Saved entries
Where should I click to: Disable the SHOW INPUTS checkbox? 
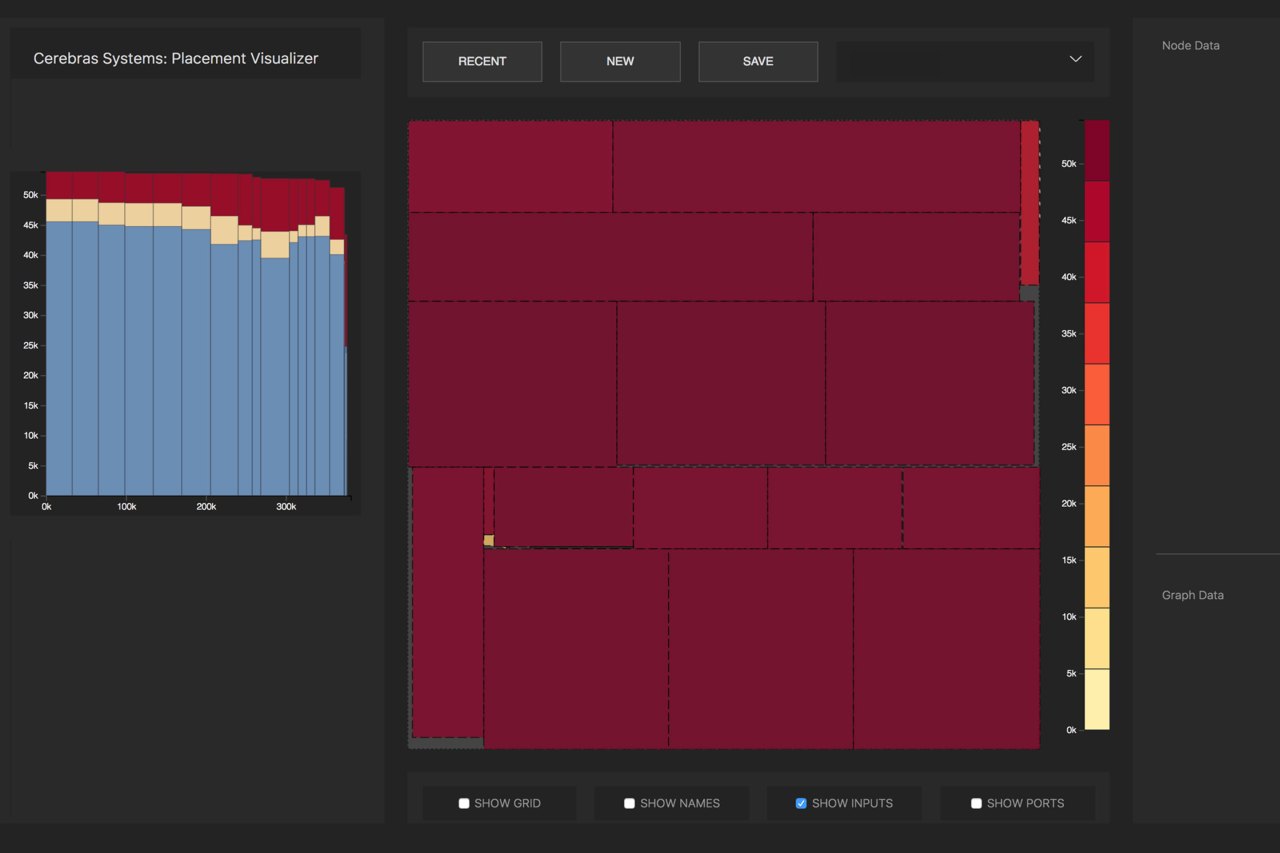point(801,803)
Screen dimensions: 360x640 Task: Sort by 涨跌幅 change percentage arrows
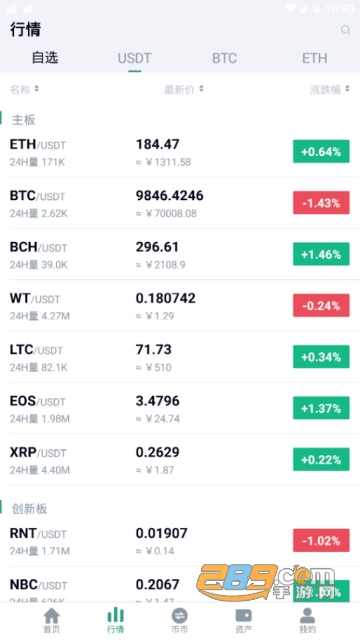coord(347,89)
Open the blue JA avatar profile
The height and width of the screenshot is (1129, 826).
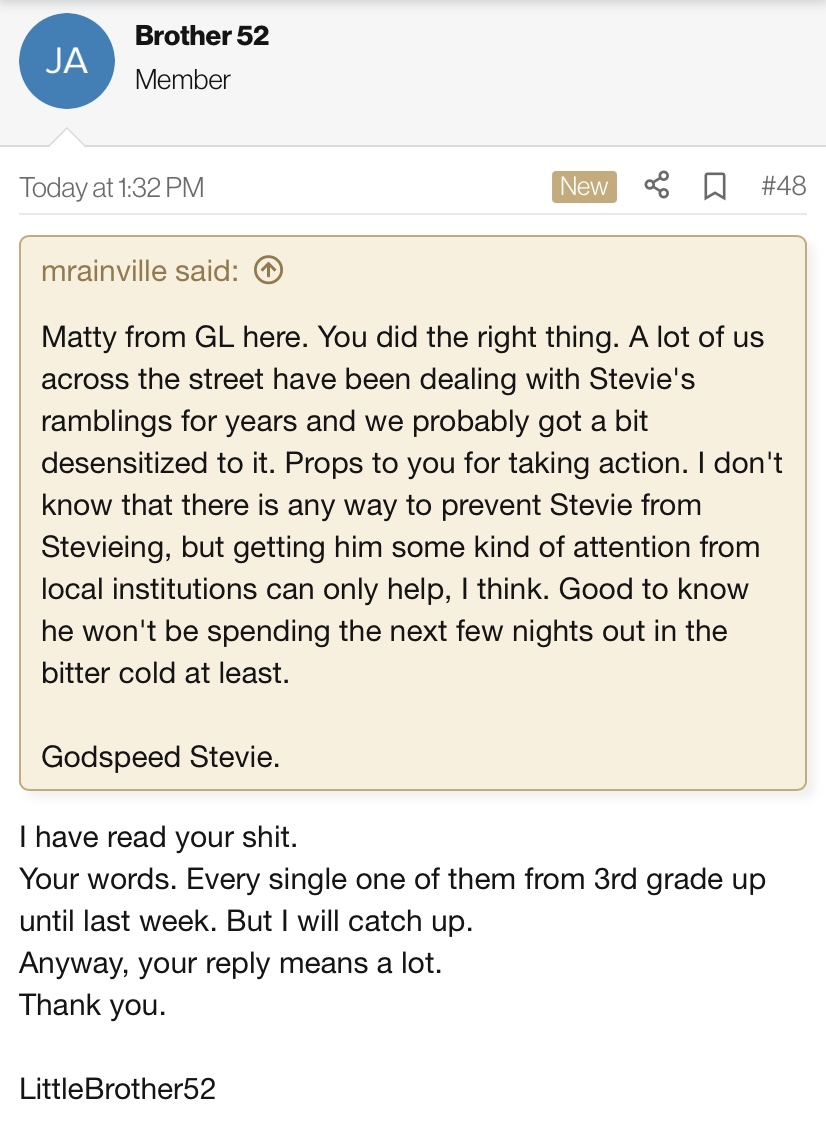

## GOAL OF THE EXERCISE
Without any pictures, output the entries above exactly as they appear.

## WRITTEN ANSWER
Where should I click to: Disable the SHOW INPUTS checkbox? 
point(801,803)
Screen dimensions: 360x640 Task: Sort by 涨跌幅 change percentage arrows
coord(347,89)
Open the blue JA avatar profile
The height and width of the screenshot is (1129, 826).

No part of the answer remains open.